The LOLWUN is real!!
Over the past few weeks I gained an interest in trimming the earlier Wii U board revisions. The WUP-50 will always have the superior trim, but with them being so rare compared to the WUP-01/WUP-30 (and to some extent, the WUP-40), it makes more sense to trim one of the common rev's than to risk breaking a WUP-50. I can't say I'm not a little bit bummed about how much bigger the LOLWUN is to the LOLWUT, but the fact it can be trimmed at all is super exciting!
Let me introduce, my trimmed WUP-40:
It's only slightly bigger than the LOLWUT, with the dimensions being around 123x95mm.
That's not too bad with it having a much larger SoC, along with the RAM being further out.
I haven't relocated any of the wireless modules yet, but those can always be done later. They don't halt booting into the Wii U Menu, it just makes doing anything impossible.
I have talked with Yveltal a little about the LOLWUN, it is going to stay an "experimental" trim for a little while. I'm not sure if it will ever be added to the guide.

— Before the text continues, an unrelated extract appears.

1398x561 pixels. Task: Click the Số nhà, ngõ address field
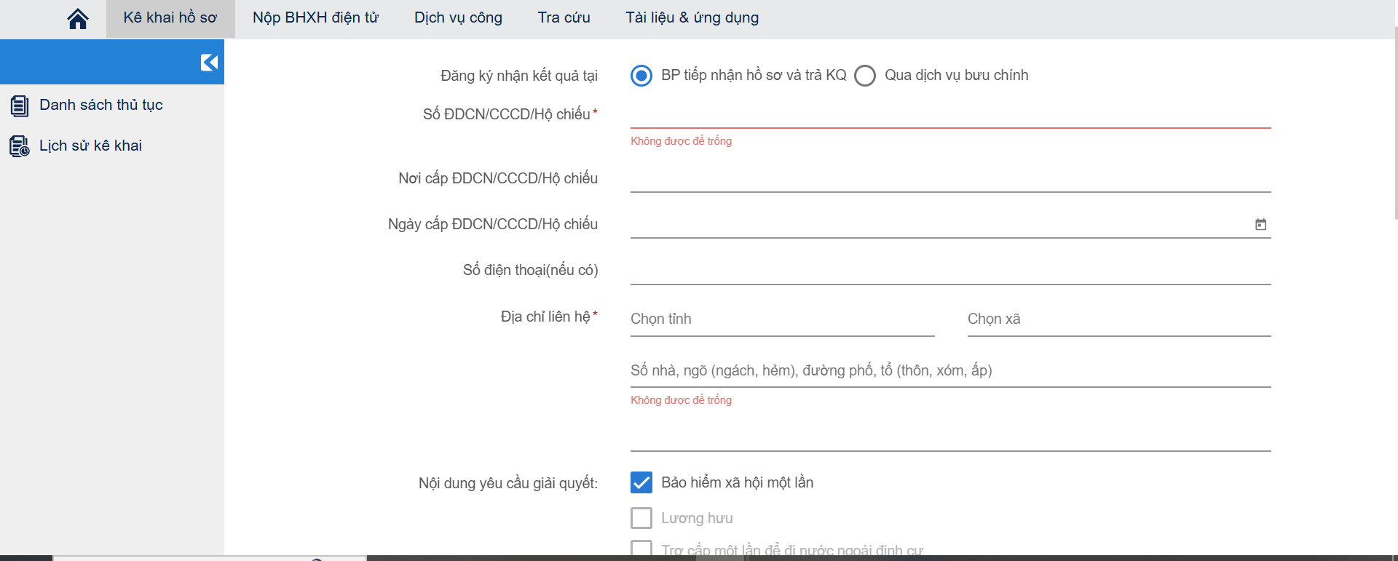click(x=950, y=371)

Here is a video of me restoring a vWii NAND dump on the trim:
Along with this post, I want to share the pinouts I drew up while working on the trim:
(None of these are as fancy as the ones Yveltal made for the trim guide, but this isn't a guide, so its fine, probably)
I drew up this pinout
months ago (right after the LOLWUT guide was released). It is meant to match up with the pinouts shown for the NAND/eMMC/WiFi/de_Fuse on the LOLWUT guide. The bare numbers mean the ONFI NAND, e means eMMC, d means DEBUG (for de_Fuse), and w means WiFi. Ignore the "TP2" via. That does not go to TP2, and its not useful in trimming.
SMC wiring. I had used the WUP-01 board scans to find the I2C pins, nRST I managed to find by poking TP144 and the SoC pins with a multimeter.

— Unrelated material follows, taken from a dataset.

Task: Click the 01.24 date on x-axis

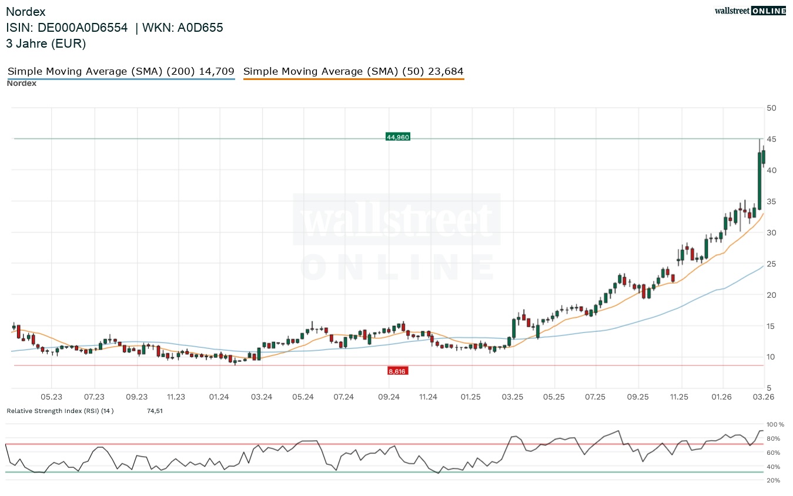Action: coord(219,397)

The nice part about having everything so spread out is that you get to keep some of the SD resistors by the SoC. Since I didnt label them on the picture, I will do so here:
Green - CD Dark blue - DAT1 Lighter Purple - DAT0 Orange - CLK Darker Purple - DAT3 Light Blue - CMD White - WP
The
green-ish trace is DAT2, that is the only resistor for the SD card I trimmed off.
The pinout here is meant to match up with the pins above. I'm sorry I didn't label them properly!

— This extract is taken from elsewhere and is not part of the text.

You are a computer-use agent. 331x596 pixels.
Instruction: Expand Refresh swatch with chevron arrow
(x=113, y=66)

This is for the front panel, soldering the pins there makes the wiring cleaner IMO.
The SD slot pins and the front panel pins are identical between all revisions.
I hope this post gives someone the inspiration to trim one of these Wii U boards! Yveltal has said in the past that the bistro should be fine enough to power the A5X. For cooling, I would recommend sticking with the stock heatsink since you can actually properly mount it here (if you don't have the WiFi module that is).
and
maybe the stock fan (or whatever fan you want I guess). You want the fan to be blowing air into the heatsink.